■ **Aim of the exercise**
Take the records below and copy them exactly.

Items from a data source

------------------------------------------------------------------------

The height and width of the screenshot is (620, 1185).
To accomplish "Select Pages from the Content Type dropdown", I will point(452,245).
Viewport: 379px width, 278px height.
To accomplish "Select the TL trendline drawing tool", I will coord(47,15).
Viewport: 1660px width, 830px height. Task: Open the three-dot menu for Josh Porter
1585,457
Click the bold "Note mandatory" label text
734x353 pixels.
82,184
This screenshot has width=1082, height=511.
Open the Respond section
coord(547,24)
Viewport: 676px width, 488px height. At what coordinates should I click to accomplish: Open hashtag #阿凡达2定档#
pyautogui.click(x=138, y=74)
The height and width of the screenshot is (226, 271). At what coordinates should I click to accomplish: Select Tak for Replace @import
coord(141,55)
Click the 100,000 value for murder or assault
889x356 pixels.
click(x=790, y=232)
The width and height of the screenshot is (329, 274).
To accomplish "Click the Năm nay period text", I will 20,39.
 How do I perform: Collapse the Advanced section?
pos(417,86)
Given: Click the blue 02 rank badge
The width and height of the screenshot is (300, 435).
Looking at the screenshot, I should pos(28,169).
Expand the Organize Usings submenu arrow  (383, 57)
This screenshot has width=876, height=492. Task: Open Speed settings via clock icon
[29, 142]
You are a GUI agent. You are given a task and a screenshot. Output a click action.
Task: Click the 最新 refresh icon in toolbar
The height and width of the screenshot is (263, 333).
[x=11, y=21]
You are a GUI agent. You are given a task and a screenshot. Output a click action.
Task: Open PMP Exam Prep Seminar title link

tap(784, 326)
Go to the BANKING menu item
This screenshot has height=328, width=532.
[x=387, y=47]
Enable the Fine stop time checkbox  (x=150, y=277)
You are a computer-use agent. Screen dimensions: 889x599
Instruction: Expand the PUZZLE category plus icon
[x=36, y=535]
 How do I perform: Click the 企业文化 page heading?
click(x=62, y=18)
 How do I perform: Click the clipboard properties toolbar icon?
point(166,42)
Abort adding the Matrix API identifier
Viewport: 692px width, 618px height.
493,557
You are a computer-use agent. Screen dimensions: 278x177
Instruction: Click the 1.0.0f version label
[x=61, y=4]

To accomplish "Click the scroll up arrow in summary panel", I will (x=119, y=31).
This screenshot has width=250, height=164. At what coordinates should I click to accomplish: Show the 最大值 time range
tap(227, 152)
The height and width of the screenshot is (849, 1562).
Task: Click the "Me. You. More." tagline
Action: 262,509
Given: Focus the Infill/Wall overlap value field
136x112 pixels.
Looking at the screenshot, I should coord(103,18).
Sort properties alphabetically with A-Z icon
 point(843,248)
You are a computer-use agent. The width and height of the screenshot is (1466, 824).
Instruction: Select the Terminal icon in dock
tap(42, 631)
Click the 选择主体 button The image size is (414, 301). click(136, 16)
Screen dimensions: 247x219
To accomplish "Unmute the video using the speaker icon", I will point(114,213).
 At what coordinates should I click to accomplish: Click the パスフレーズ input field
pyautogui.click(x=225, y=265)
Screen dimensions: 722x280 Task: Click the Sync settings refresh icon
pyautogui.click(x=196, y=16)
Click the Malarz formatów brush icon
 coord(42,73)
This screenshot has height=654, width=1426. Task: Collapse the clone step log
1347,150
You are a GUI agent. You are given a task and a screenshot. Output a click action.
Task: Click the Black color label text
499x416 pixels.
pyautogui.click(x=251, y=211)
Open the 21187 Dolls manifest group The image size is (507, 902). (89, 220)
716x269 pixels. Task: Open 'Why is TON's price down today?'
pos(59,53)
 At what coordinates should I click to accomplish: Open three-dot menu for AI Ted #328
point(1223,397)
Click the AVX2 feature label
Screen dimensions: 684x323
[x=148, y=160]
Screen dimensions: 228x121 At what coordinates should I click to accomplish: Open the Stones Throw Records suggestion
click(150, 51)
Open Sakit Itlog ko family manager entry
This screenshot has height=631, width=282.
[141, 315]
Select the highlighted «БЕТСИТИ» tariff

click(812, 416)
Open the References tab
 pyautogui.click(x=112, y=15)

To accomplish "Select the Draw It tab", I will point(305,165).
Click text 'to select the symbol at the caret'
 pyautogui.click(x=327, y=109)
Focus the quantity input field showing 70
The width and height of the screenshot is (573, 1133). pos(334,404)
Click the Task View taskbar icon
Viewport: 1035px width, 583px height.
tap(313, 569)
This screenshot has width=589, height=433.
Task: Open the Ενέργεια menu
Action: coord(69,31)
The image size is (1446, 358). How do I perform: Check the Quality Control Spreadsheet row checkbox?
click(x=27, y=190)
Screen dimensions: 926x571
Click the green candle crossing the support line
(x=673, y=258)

------------------------------------------------------------------------

■ **Answer for the task**
The height and width of the screenshot is (620, 1185).
To accomplish "Select Pages from the Content Type dropdown", I will point(452,245).
Viewport: 379px width, 278px height.
To accomplish "Select the TL trendline drawing tool", I will coord(47,15).
Viewport: 1660px width, 830px height. Task: Open the three-dot menu for Josh Porter
1585,457
Click the bold "Note mandatory" label text
734x353 pixels.
82,184
This screenshot has width=1082, height=511.
Open the Respond section
coord(547,24)
Viewport: 676px width, 488px height. At what coordinates should I click to accomplish: Open hashtag #阿凡达2定档#
pyautogui.click(x=138, y=74)
The height and width of the screenshot is (226, 271). At what coordinates should I click to accomplish: Select Tak for Replace @import
coord(141,55)
Click the 100,000 value for murder or assault
889x356 pixels.
click(x=790, y=232)
The width and height of the screenshot is (329, 274).
To accomplish "Click the Năm nay period text", I will 20,39.
 How do I perform: Collapse the Advanced section?
pos(417,86)
Given: Click the blue 02 rank badge
The width and height of the screenshot is (300, 435).
Looking at the screenshot, I should pos(28,169).
Expand the Organize Usings submenu arrow  (383, 57)
This screenshot has width=876, height=492. Task: Open Speed settings via clock icon
[29, 142]
You are a GUI agent. You are given a task and a screenshot. Output a click action.
Task: Click the 最新 refresh icon in toolbar
The height and width of the screenshot is (263, 333).
[x=11, y=21]
You are a GUI agent. You are given a task and a screenshot. Output a click action.
Task: Open PMP Exam Prep Seminar title link

tap(784, 326)
Go to the BANKING menu item
This screenshot has height=328, width=532.
[x=387, y=47]
Enable the Fine stop time checkbox  (x=150, y=277)
You are a computer-use agent. Screen dimensions: 889x599
Instruction: Expand the PUZZLE category plus icon
[x=36, y=535]
 How do I perform: Click the 企业文化 page heading?
click(x=62, y=18)
 How do I perform: Click the clipboard properties toolbar icon?
point(166,42)
Abort adding the Matrix API identifier
Viewport: 692px width, 618px height.
493,557
You are a computer-use agent. Screen dimensions: 278x177
Instruction: Click the 1.0.0f version label
[x=61, y=4]

To accomplish "Click the scroll up arrow in summary panel", I will (x=119, y=31).
This screenshot has width=250, height=164. At what coordinates should I click to accomplish: Show the 最大值 time range
tap(227, 152)
The height and width of the screenshot is (849, 1562).
Task: Click the "Me. You. More." tagline
Action: 262,509
Given: Focus the Infill/Wall overlap value field
136x112 pixels.
Looking at the screenshot, I should coord(103,18).
Sort properties alphabetically with A-Z icon
 point(843,248)
You are a computer-use agent. The width and height of the screenshot is (1466, 824).
Instruction: Select the Terminal icon in dock
tap(42, 631)
Click the 选择主体 button The image size is (414, 301). click(136, 16)
Screen dimensions: 247x219
To accomplish "Unmute the video using the speaker icon", I will point(114,213).
 At what coordinates should I click to accomplish: Click the パスフレーズ input field
pyautogui.click(x=225, y=265)
Screen dimensions: 722x280 Task: Click the Sync settings refresh icon
pyautogui.click(x=196, y=16)
Click the Malarz formatów brush icon
 coord(42,73)
This screenshot has height=654, width=1426. Task: Collapse the clone step log
1347,150
You are a GUI agent. You are given a task and a screenshot. Output a click action.
Task: Click the Black color label text
499x416 pixels.
pyautogui.click(x=251, y=211)
Open the 21187 Dolls manifest group The image size is (507, 902). (89, 220)
716x269 pixels. Task: Open 'Why is TON's price down today?'
pos(59,53)
 At what coordinates should I click to accomplish: Open three-dot menu for AI Ted #328
point(1223,397)
Click the AVX2 feature label
Screen dimensions: 684x323
[x=148, y=160]
Screen dimensions: 228x121 At what coordinates should I click to accomplish: Open the Stones Throw Records suggestion
click(150, 51)
Open Sakit Itlog ko family manager entry
This screenshot has height=631, width=282.
[141, 315]
Select the highlighted «БЕТСИТИ» tariff

click(812, 416)
Open the References tab
 pyautogui.click(x=112, y=15)

To accomplish "Select the Draw It tab", I will point(305,165).
Click text 'to select the symbol at the caret'
 pyautogui.click(x=327, y=109)
Focus the quantity input field showing 70
The width and height of the screenshot is (573, 1133). pos(334,404)
Click the Task View taskbar icon
Viewport: 1035px width, 583px height.
tap(313, 569)
This screenshot has width=589, height=433.
Task: Open the Ενέργεια menu
Action: coord(69,31)
The image size is (1446, 358). How do I perform: Check the Quality Control Spreadsheet row checkbox?
click(x=27, y=190)
Screen dimensions: 926x571
Click the green candle crossing the support line
(x=673, y=258)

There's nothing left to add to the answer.